1. A Glimpse of the data set
Github link: https://github.com/Zhuo-Chen-byte
We use the same data set as the first project. This data set is composed of information of patients (age, whether contracted specific diseases such as diabetes) and whether they showed up in their appointed meeting (indicated by the No-show variable, Yes for showing up and no for not). Given this information, we are going to explore a correlation between whether a patient showed up in his / her appointment (indicated by the variable No-show) and the rest variables (Gender, Age, Neighbourhood, Scholarship, Hipertension, Diabetes, Alcoholism, Handcap, and SMS_received).
2. Logistic Regression
The first model we apply is logistic regression. After converting all variables (except Age and the target variable No-show) to dummy variables and split the converted data set to training set and testing set by a ratio of 70 / 30, we set up and fit data into the corresponding model. After training and testing, our logistic regression model reached an accuracy of 0.798068969082825 on the training set and an accuracy of 0.798057783943543 on the testing set.
3. Decision Trees
The second model we apply is decision trees. After setting up the model, training, and testing it with corresponding dataset, our decision trees model reached an accuracy of 0.798068969082825 on the training set and an accuracy of 0.798057783943543 on the testing set. According to our decision trees model, the top 3 most important features according to our decision trees model are whether the patient received his / her SMS, the age of the patient, and whether the patient’ s neighborhood is Santa Martha.
4. Bagging
The third model we apply is bagging. After setting up the model, training, and testing it with corresponding dataset, our bagging model reached an accuracy of 0.798068969082825 on the training set and an accuracy of 0.798057783943543 on the testing set.
5. RandomForest
The fourth model we apply is random forests. After setting up the model, training, and testing it with corresponding dataset, our random forest model reached an accuracy of 0.8557284665494779 on the training set and an accuracy of 0.7534531636407503 on the testing set. According to our random forests model, the top 3 most important features are the patient’s age and whether the patient received his / her SMS.
6. Boosting
The fifth model we apply is boosting. After setting up the model, training, and testing it with corresponding dataset, our boosting model reached an accuracy of 0.7982369972081481 on the training set and an accuracy of 0.798057783943543 on the testing set. According to our boosting model, the top 3 most important features are also the patient’s age and whether the patient received his / her SMS (the same as those of the random forests model).

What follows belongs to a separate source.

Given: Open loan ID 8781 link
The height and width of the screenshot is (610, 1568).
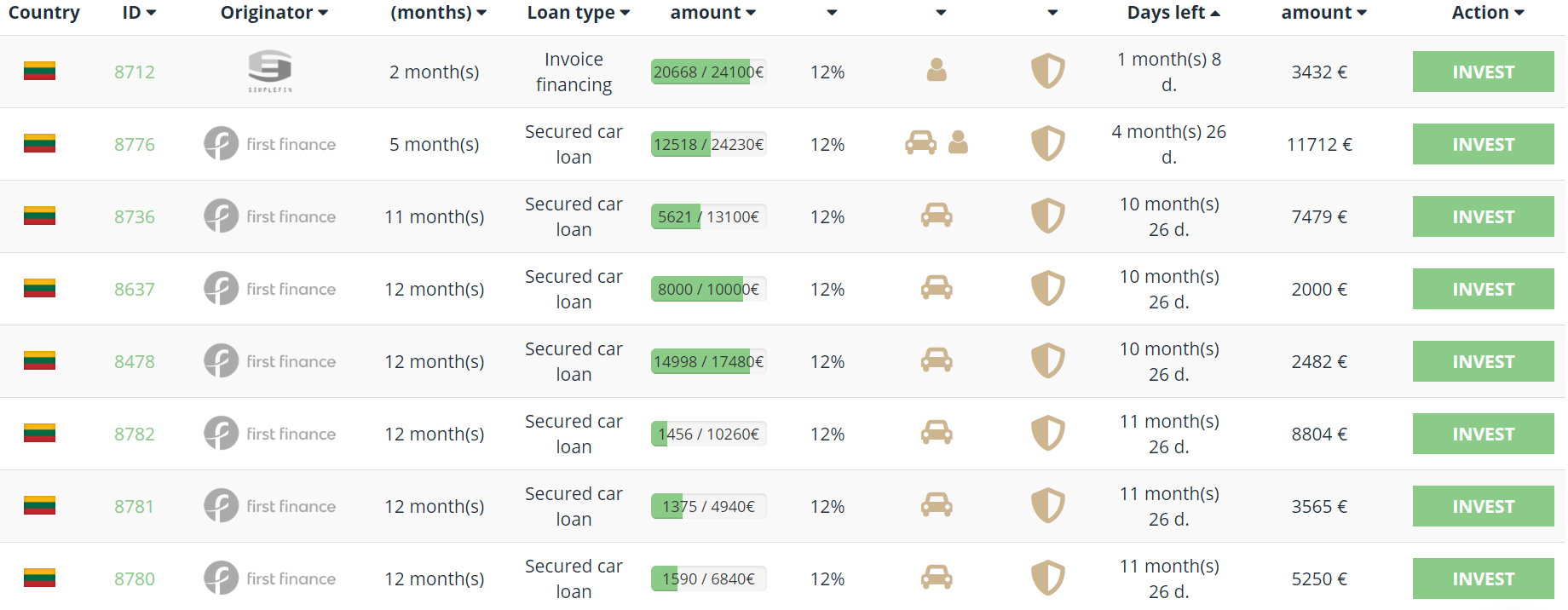Looking at the screenshot, I should click(x=135, y=507).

7. Fine tuning our logistic regression model
Finally, we come back and fine tune the logistic regression model, which performed the best among all those we constructed. After being fine tuned with the given parameters, the logistic regression model reached an accuracy of 0.7981077448040533 on the training set and 0.798057783943543 on the testing set, performing better on the training set while performing the same on the testing set.
In addition, during the fine tuning, we find that the best results are achieved when we choose C = 10, max_iter = 3, penalty = l1, and solver = liblinear.